Caveolar domains have also been implicated in the compartmentalization of signaling molecules involved in apoptosis. For instance, the caspase-3 proenzyme and its activated counterpart were both shown to localize within cardiac endothelial caveolae.20 Interestingly, like numerous signaling molecules, caveolar localization was suggested to maintain caspase-3 in an inactive state.20 Indeed, disruption of caveolae structure was reported to increase staurosporine-induced caspase-3 activity.20 Accordingly, ablation of the Cav-1 gene in the TRAMP (transgenic adenocarcinoma of mouse prostate) mouse model was previously shown to result in increased apoptotic cell death.21
Given their implications in angiogenesis and apoptosis, caveolin proteins may well act as key regulators of the patho-physiological processes of ischemic injury. Accordingly, changes in caveolin protein expression and localization have previously been reported in ischemic acute renal failure and myocardial ischemia/reperfusion.22,23 Importantly, the generation of Cav-1 KO mice strongly supports the functional role of caveolin proteins in the pathogenesis of ischemic injury. Indeed, genetic ablation of the Cav-1 gene was shown to increase the extent of ischemic injury in a model of hindlimb ischemia.19 However, the role of Cav-1 in the patho-physiology of cerebral ischemia remains unknown. In the present study, we first determined the natural behavior of caveolin protein expression in a rat model of middle cerebral artery occlusion (MCAO). Furthermore, to better determine the implications of caveolin proteins in the pathogenesis of cerebral ischemia, we subsequently investigated the outcome of a MCAO in caveolin KO mice.
Materials and Methods
This study was conducted according to the guidelines of the National Institute of Health and the Albert Einstein College of Medicine Institute for Animal Studies. Male Sprague-Dawley rats weighing 200 to 225 g were purchased from Taconic Farms (Hudson, NY). Male Cav-1 KO and Cav-2 KO mice were generated, as previously described.14,24 All mice used in these studies were in the C57Bl/6 genetic background.
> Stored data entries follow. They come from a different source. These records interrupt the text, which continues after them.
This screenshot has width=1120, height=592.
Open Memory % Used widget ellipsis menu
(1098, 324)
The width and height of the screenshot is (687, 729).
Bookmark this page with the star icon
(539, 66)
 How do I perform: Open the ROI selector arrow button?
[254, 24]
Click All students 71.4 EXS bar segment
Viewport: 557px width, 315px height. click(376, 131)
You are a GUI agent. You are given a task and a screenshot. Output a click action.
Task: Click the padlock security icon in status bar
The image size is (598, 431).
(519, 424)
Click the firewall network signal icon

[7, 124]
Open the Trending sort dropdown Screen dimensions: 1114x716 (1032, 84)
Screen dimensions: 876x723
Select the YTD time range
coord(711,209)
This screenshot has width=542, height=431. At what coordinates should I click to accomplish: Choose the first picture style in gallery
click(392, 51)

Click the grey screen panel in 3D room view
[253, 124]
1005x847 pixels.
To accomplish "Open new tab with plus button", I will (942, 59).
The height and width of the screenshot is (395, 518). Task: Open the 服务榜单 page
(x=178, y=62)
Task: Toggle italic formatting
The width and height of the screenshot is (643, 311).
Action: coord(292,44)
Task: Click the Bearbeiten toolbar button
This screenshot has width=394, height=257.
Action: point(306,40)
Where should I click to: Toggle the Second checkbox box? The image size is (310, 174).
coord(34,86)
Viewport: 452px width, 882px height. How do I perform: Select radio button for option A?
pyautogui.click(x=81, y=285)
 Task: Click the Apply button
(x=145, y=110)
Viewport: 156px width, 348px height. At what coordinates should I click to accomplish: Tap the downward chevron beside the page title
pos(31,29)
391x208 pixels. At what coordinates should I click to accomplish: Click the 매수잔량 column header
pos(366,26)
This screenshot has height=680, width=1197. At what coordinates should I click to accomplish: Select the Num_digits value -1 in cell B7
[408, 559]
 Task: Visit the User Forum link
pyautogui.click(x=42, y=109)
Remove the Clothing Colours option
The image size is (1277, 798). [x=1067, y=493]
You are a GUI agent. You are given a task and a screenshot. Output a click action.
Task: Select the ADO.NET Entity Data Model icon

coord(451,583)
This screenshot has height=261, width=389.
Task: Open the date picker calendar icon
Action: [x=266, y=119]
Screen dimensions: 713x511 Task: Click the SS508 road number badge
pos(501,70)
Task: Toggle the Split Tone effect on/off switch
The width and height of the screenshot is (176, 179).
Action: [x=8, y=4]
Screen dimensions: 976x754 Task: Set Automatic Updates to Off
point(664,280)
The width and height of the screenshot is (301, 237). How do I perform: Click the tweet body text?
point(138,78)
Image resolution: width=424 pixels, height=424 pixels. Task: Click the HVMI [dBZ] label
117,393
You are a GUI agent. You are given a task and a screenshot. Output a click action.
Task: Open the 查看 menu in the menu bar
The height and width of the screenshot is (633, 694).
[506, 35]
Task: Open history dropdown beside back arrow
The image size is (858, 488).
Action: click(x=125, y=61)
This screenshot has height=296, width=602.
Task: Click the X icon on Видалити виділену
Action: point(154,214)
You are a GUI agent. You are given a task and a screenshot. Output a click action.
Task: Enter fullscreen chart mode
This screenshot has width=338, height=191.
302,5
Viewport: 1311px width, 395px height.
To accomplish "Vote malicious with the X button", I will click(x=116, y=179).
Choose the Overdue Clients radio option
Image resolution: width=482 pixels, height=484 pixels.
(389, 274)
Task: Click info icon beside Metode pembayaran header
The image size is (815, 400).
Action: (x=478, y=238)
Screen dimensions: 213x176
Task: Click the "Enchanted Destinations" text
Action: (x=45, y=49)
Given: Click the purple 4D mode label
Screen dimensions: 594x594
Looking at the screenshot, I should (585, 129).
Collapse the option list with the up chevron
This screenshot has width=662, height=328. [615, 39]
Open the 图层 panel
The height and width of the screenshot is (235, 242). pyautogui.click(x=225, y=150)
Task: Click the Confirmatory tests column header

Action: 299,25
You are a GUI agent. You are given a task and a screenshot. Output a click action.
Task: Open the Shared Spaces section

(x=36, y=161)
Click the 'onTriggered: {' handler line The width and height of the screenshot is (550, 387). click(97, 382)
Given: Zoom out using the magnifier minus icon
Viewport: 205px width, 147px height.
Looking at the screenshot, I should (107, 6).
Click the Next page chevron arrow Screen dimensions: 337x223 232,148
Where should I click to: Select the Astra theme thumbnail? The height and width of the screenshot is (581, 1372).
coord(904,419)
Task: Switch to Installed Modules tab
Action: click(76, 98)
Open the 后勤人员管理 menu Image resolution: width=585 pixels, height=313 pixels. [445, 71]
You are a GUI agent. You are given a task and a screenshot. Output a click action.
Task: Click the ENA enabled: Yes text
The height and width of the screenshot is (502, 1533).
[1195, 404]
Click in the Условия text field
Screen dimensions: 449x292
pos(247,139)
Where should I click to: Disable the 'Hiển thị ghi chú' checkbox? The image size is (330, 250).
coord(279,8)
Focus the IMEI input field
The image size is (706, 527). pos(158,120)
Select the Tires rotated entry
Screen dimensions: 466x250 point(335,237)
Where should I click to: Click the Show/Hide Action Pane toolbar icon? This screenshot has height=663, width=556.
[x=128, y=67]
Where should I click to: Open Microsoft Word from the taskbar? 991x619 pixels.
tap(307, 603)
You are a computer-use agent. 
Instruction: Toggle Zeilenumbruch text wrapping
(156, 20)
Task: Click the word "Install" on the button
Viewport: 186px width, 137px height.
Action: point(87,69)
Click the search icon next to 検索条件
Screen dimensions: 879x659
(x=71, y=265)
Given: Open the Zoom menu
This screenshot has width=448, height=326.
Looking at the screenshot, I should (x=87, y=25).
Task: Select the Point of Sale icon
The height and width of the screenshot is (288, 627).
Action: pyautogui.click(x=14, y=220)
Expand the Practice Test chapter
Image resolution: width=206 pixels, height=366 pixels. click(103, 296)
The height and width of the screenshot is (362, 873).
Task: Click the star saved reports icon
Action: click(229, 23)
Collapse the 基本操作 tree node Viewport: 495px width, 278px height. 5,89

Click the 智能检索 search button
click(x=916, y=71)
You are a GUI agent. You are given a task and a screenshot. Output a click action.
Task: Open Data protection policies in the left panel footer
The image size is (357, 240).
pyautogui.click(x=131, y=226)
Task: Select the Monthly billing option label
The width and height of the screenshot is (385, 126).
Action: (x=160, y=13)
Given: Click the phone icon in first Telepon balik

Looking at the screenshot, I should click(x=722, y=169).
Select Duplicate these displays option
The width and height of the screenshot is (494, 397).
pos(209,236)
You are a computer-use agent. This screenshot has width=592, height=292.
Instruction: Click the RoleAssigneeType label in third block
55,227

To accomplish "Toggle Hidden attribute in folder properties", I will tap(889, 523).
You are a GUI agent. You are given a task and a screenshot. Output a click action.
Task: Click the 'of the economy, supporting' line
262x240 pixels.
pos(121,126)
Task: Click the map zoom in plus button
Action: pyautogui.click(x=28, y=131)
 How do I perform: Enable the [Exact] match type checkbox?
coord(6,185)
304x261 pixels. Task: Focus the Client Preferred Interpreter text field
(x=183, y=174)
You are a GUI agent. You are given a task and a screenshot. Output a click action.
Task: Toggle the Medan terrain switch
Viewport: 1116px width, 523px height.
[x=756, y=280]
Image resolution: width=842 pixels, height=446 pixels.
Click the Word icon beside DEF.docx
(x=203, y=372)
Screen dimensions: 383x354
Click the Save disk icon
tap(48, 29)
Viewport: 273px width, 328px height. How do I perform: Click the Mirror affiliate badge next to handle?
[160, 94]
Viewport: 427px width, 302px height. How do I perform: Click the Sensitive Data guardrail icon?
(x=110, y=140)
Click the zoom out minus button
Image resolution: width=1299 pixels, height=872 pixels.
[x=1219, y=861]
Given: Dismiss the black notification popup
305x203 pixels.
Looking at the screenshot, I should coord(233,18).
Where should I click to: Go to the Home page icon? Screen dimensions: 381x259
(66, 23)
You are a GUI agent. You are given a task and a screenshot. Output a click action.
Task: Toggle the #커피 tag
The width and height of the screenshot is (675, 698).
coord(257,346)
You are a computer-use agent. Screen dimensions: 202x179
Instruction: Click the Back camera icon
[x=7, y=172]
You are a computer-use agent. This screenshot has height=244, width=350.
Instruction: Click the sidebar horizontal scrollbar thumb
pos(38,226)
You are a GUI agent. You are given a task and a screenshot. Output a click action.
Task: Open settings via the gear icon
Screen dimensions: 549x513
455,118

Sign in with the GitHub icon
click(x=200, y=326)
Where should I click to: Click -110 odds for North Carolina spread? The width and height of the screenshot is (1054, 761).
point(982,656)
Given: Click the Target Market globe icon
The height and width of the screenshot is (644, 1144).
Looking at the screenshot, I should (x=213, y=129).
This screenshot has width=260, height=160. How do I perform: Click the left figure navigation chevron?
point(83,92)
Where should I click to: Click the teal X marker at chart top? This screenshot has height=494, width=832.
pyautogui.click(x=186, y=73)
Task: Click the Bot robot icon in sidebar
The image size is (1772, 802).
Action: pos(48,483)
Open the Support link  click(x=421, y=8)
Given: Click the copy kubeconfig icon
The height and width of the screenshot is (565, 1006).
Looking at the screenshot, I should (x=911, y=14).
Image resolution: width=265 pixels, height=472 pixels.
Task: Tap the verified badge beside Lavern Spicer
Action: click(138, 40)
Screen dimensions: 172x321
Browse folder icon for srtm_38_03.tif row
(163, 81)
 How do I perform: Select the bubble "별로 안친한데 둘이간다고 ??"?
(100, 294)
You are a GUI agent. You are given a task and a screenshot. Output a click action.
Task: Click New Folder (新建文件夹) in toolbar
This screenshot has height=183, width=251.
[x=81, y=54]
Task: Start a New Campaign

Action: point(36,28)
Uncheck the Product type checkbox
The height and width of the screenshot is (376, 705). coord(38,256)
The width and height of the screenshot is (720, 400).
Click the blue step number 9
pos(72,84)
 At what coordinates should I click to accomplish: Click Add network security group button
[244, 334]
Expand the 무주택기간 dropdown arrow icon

Mouse Cav-1 and Cav-2 monoclonal antibodies (mAbs) were the generous gifts of Dr Roberto Campos-Gonzalez (BD Pharmingen, San Diego, Calif). A rabbit polyclonal antibody (pAb) to Cav-1 and a mouse mAb to proliferating cell nuclear antigen (PCNA) were purchased from Santa Cruz Biotechnology (Santa Cruz, Calif). Rabbit pAbs to glial fibrillary-acidic protein (GFAP) and neurofilament heavy chain were respectively purchased from Dako Cytomation (Carpinteria, Calif) and Novus Biologicals (Littleton, Colo). A rabbit pAb to laminin was purchased from abcam (Cambridge, Mass). A mouse mAb to β-actin as well as the nuclear dye Hoechst were purchased from Sigma-Aldrich (St-Louis, Mo). A mouse mAb to eNOS, a rabbit pAb to inducible NOS (iNOS), a rabbit pAb to neuronal NOS (nNOS), a rabbit pAb to von Willebrand’s factor (vWF) as well as rabbit and mouse horseradish peroxidase (HRP)-conjugated secondary antibodies were all purchased from BD-Pharmingen. A rabbit pAb to phospho(ser1177)-eNOS was purchased from Cell Signaling Technology (Danvers, Mass). Rabbit and mouse fluorescein (FITC)- and rhodamine (TRITC)-conjugated secondary antibodies were purchased from Jackson ImmunoResearch (West Grove, Pa).
Transient MCAO was induced in male Sprague-Dawley rats weighing 200 to 225 g, as previously described.25 Briefly, the rats were initially anesthetized by inhalation of 5% halothane through a face-mask in oxygen-enriched air and later maintained at 2.5% of the same mixture. The left common carotid artery and left external carotid artery were exposed through a midline neck incision and the left external carotid artery was coagulated. A 4–0 monofilament suture (Ethicon, Somerville, NJ), whose tip had been rounded by heating near a flame, was inserted into the left external carotid artery and advanced into the left internal carotid artery past the MCA origin until the tip reached the proximal anterior cerebral artery, thus occluding the origin of the MCA. After three hours of MCAO, the filament was removed and blood flow was restored. Rats were killed by decapitation at either 48 hours, 1-week or 2-weeks postischemia (n=10 for each group). The Sham groups were subjected to the same procedure except for the occlusion of the MCA (n=10 for each group).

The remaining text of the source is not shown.